In recent discussions with local high-tech executives, I realized that an accelerating number of small and emerging high-tech companies are discontinuing their traditional paid time off (PTO) policies based on a set number of vacation/holidays/sick days per year in favor of “unlimited” or “use your best judgement” PTO policies.
Well, “unlimited” is not really unlimited. In most companies, employees can take time off when they need it, based on their best judgment, as long as it doesn’t prevent them from getting their job done because they’re never there. Some of the companies have suggested guidelines that managers can point to in case of possible abuse.
Also, this is not a completely informal or orderless process: these companies still require advance notice other than for sick days and several of them require formal approval if an employee wants to take 2+ weeks off in order to manage the company workload and customer service.
There are four main reasons cited for the abandonment of the traditional PTO policies and the adoption of an unlimited PTO policy:
- increase in employee motivation
- positive differentiation in competitive recruiting situations
- reduction of administrative work
- lower company cost and liability
Apparently, the flexibility offered by these “unlimited” PTO policies is seen by the employees as a plus to help accommodate what life throws at them in terms of personal events, the need for periods of rest with family and friends and to properly recover when sick. They feel treated like adults who can manage their time off without oversight.
Employers tend to highlight the unlimited PTO policies during interviews with prospective employees as a positive differentiation factor compared to other companies. The response by the candidates is generally of positive surprise and appreciation. They see these policies as a reflection of a positive company culture that values trust and personal responsibility.
On the administrative side, employers cite the relief by the HR departments of not having to chase down employees to properly report the days that they actually took off as well as dealing with the challenge of maintaining accurate accruals and carryover balances.
When it comes to the impact to company cost and long term liabilities, I was struck by the findings of the companies that have been adopting these new PTO policies for some time now. Employees (in the high tech industry, that has a highly educated and responsible workforce), while appreciating the flexibility provided by these new policies, appear not to abuse them and tend to take the same number of days off no matter what the policy is.
The other interesting finding is the material savings that these new PTO policies can provide to a business, which may be one of the strongest reasons for their adoption by employers. Traditional PTO policies allow employees to carry forward unused vacation days into the next fiscal year.
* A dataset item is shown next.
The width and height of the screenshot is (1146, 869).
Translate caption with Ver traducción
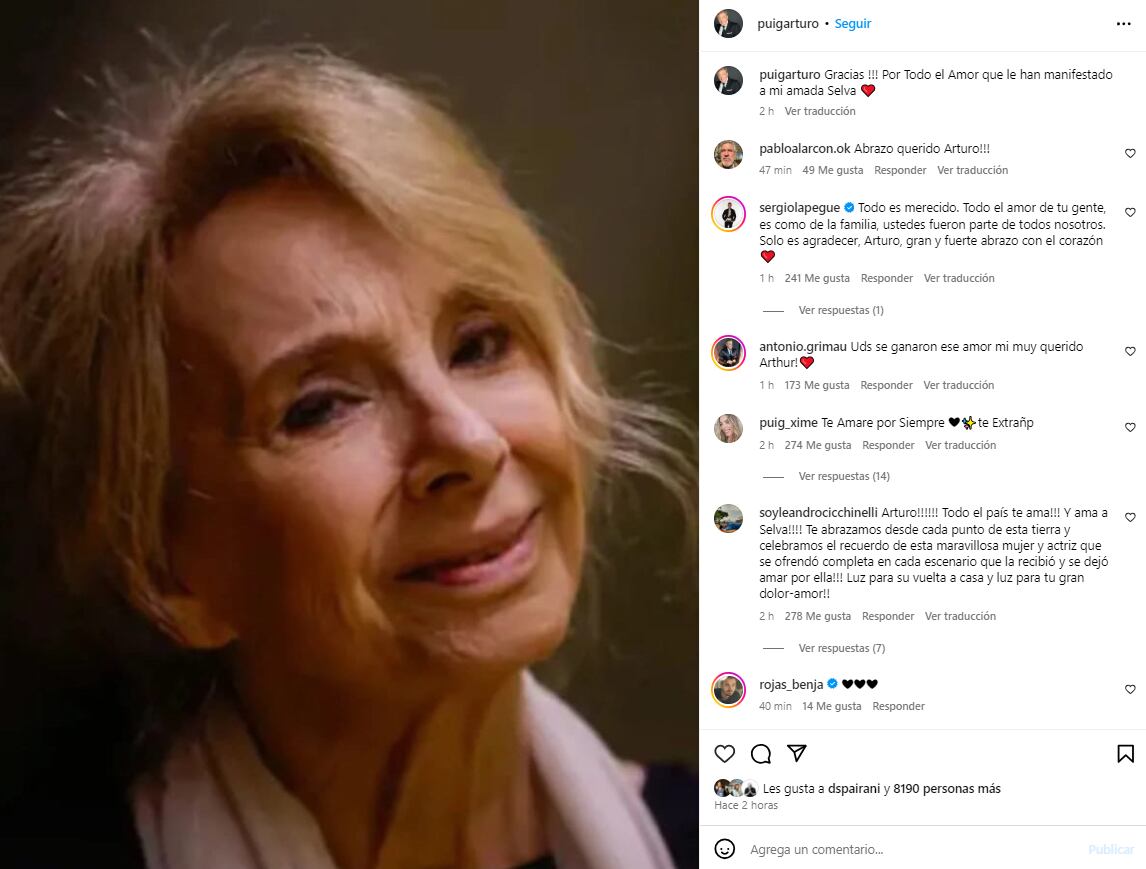pyautogui.click(x=819, y=111)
Even though most companies cap these accruals up to a maximum number of days that they can carry over, these numbers can add up to significant amounts across an entire workforce.
In M&A or some financing situations, the accrued PTO is treated as an actual cash liability that in some cases must be paid upon the sales of the company or its assets. For emerging companies, this can amount in a reduction of the company’s sales price by several hundreds of thousands of dollars. With most of these new “unlimited” PTO policies there are no accruals and vacation days are expensed as they are incurred. This eliminates any liability driven by unused paid time off from the balance sheet. It is no wonder then to see many employers giving these new policies a second look and being encouraged by their investors to do so.
Please share your personal experiences and opinions in the comments section below, so we can learn more about the subject from one another.
3 thoughts on ““Unlimited” PTO policies: a win-win for employers and employees?”
I’m curious how companies handle this re: salary. For example, you have two employees who are offered an annualized salary of $100K a year. One takes two weeks vacation a year and the other takes 4 weeks a year. Do they really both make $100K that year? If so, doesn’t this encourage people to use the maximum number of days provided in the guidelines?
I have seen the answer depending on the type of work and if work duration and work output/results are directly correlated or not.
Put in this perspective, then we can ask ourselves: If the employee that takes more vacation can produce the same results or more than the other employee in less time throughout the year, would you want to penalize him/her for that?
No, I don’t think you do want to penalize him/her, but I think this gets very subjective and potentially problematic pretty quickly. I’m just wondering if this is an imaginary problem or a much bigger one than might otherwise be expected. Thanks for the post.